Article type
Year
Abstract
Background: The Cochrane handbook classifies the risk of bias associated with blinding as: yes, no, or unclear. The usefulness of the rating could be enhanced if the currently unclear ratings could be accurately classified as probably yes or probably no. Objectives: To test the reliability and validity of classifying blinding, when unclearly reported in randomized trials, as likely or unlikely done. Methods: Following calibration exercises, two reviewers assessed the blinding of patients, providers, data collectors, outcome adjudicators, and data analysts in a duplicate and independent manner using a detailed instructions manual. The response options were: definitely yes, probably yes, probably no, and definitely no. After disagreement resolution, we attempted to contact authors for data verification. For each of the 5 questions, we assessed reliability by calculating kappa and weighted kappa using quadratic weights between the two reviewers for the 4 response categories and for 2 collapsed categories (probably yes merged with definitely yes, and probably no merged with definitely no). We assessed validity by calculating agreement between reviewers consensus and verified data. Results: Of 233 included reports, the percentage with unclear blinding status varied between 48.5% (patients) and 84.1% (data analysts). We obtained author verification for 46% of reports.

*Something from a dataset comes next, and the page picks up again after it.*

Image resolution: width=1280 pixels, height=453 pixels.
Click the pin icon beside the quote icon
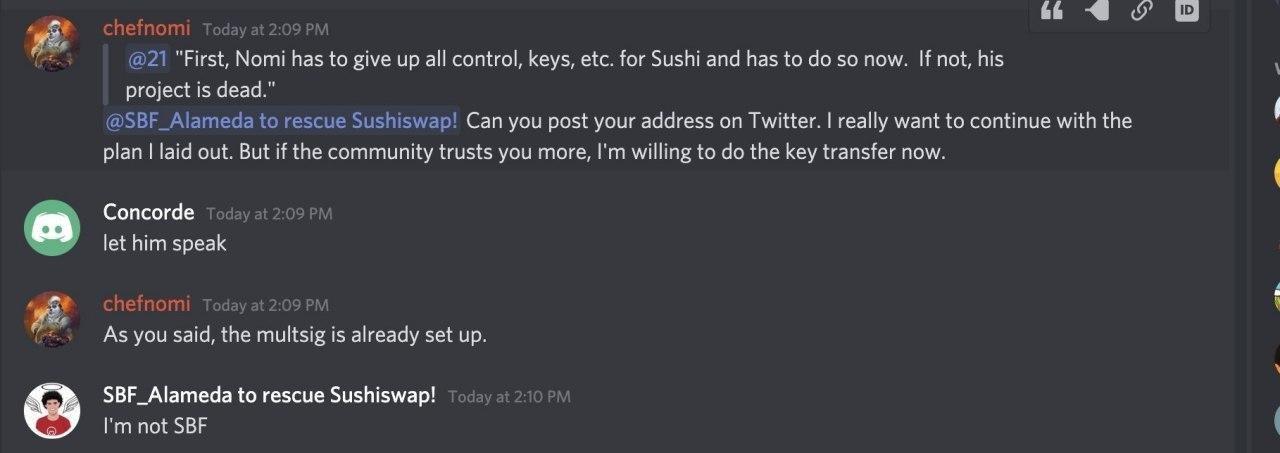pos(1097,10)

Reliability was moderate for blinding of outcome adjudicators (κ=0.52) and data analysts (κ=0.42), and substantial for blinding of patients (κ=0.71), providers (κ=0.68) and data collectors (κ=0.65). Reliability improved when analyzing weighted agreement and collapsed categories (Table). Validity was moderate for blinding of data analysts (κ=0.42), almost perfect for blinding of patients (κ=0.96), data collectors (κ=0.93), and outcome adjudicators (κ=0.85), and perfect for blinding of providers (κ=1). Conclusions: With the possible exception of blinding of data analysts, use of probably yes and probably no can enhance the assessment of blinding in randomized trials.